When football and men's basketball, the biggest money sports of all, are put under the microscope, the head-scratching begins. Does either of these two schools really fit the Big Ten mold?
The Rutgers football team is ranked No. 21 in the current Associated Press Top 25 poll and No. 18 in the BCS standings, but there is not a Michigan or an Ohio State type of tradition with that program. Not even close.
Also, the men's basketball program there has had a losing record in 13 of the last 17 seasons.
Meanwhile, Maryland football isn't a perennial powerhouse either. The Terps have had three winning seasons in the last eight years and finished 2-10 in two of the last three seasons. The men's basketball team there has had its moments, particularly its NCAA championship in 2002.
But in the last nine years only twice has it finished higher than fifth in the ACC.
From a purely competitive standpoint, the Big Ten's biggest win in this expansion might be in women's hoops.
Both Rutgers and Maryland have been perennial Top 25 teams in women's basketball over the last decade or so. And both are getting national attention this season. Maryland is ranked 10th in the current AP Top 25 poll, while Rutgers is receiving votes.
Rutgers has had 20-win seasons 12 times in the last 14 seasons and has been to two Final Fours since 2000 (2000 and 2007). Meanwhile, Maryland has averaged 25 wins a season since 2003 and won the NCAA championship in 2006.
The Big Ten is about to get a shot in the arm. It's already a quality women's basketball conference. Adding teams such as Rutgers and Maryland will raise the league's profile.
On top of that, the Big Ten is gaining two big-name coaches, who, ironically enough, will be making a return to the conference.
Rutgers coach C. Vivian Stringer built the foundation of her storied 41-year career at Iowa. She was the head coach there from 1983 to 1995 and turned the Hawkeyes into a Big Ten and national power. In 1993, Iowa advanced to the Final Four.

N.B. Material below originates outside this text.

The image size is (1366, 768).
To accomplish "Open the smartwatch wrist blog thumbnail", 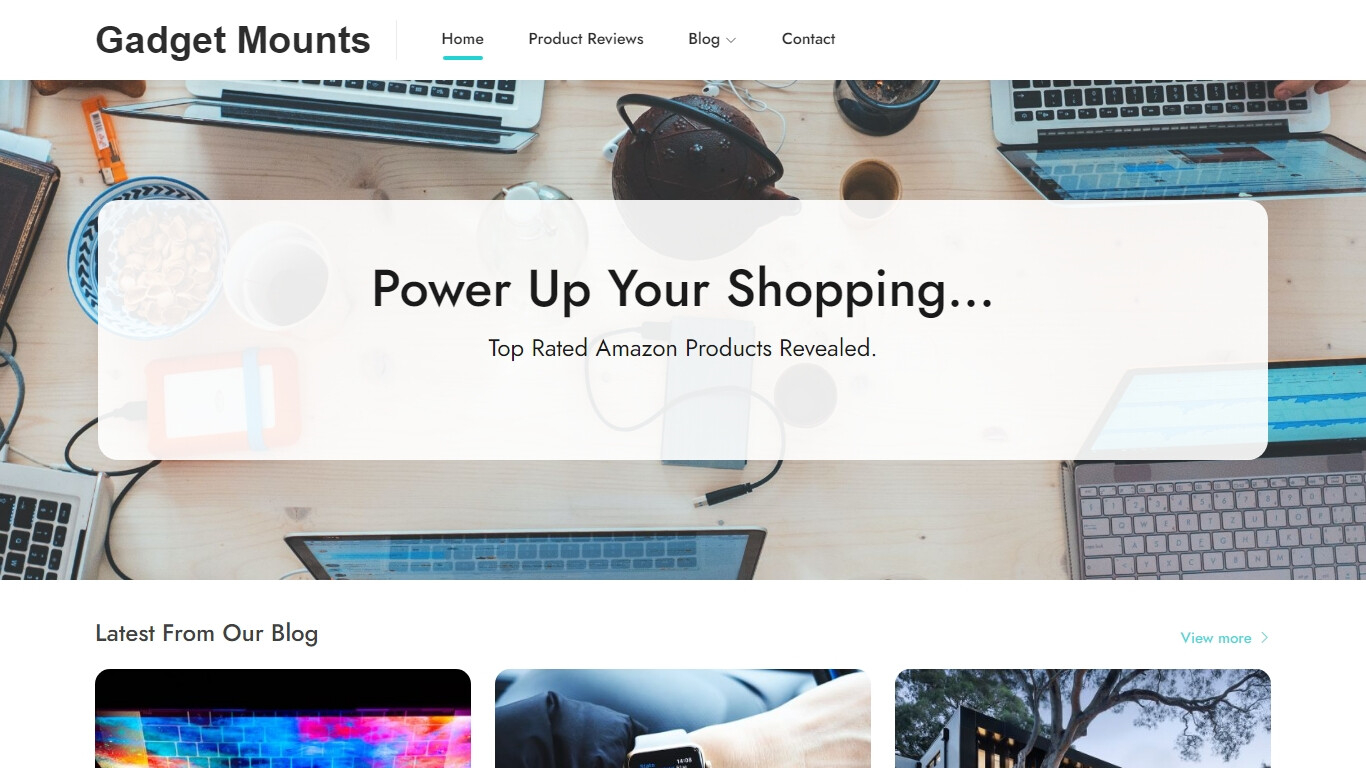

Maryland coach Brenda Frese had a short but sweet stay in the Big Ten. After two seasons at Ball State in which she rolled up 35 wins, she was snatched up by Minnesota in 2002.
That year the Gophers finished 22-8 and advanced to the second round of the NCAA Tournament.

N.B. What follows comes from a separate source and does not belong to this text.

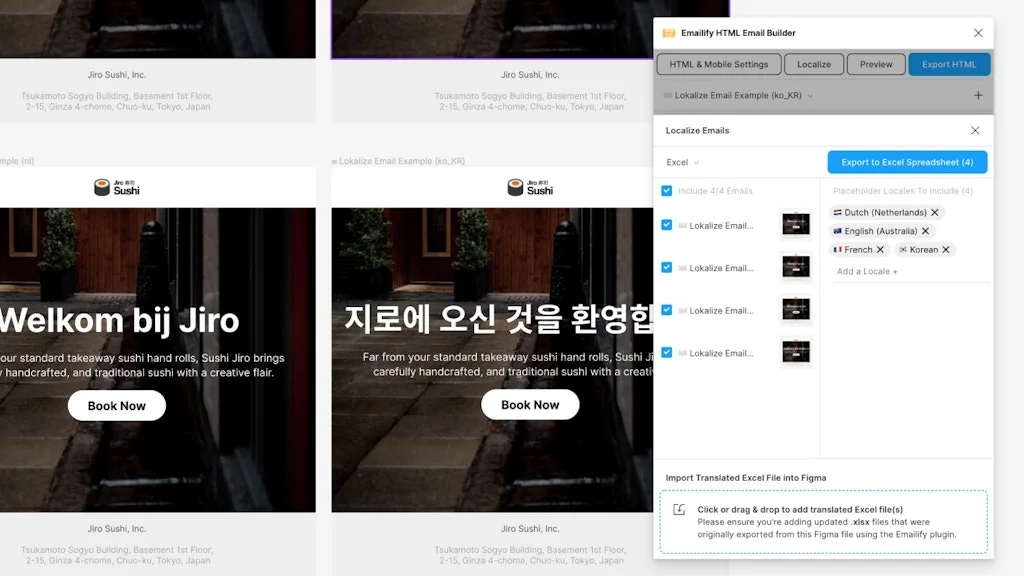Switch to the Preview tab

(876, 63)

By the end of that season, Frese was being snatched up again. Maryland came calling, and she has been there for 11 years.
My prediction is that both Stringer and Frese will transition back to the Big Ten easily. And their teams will fit in quite nicely as well.
How long it will take the other teams at Rutgers and Maryland to do the same in the rugged Big Ten is anyone's guess. But, hey, the television ratings in the meantime might be pretty good.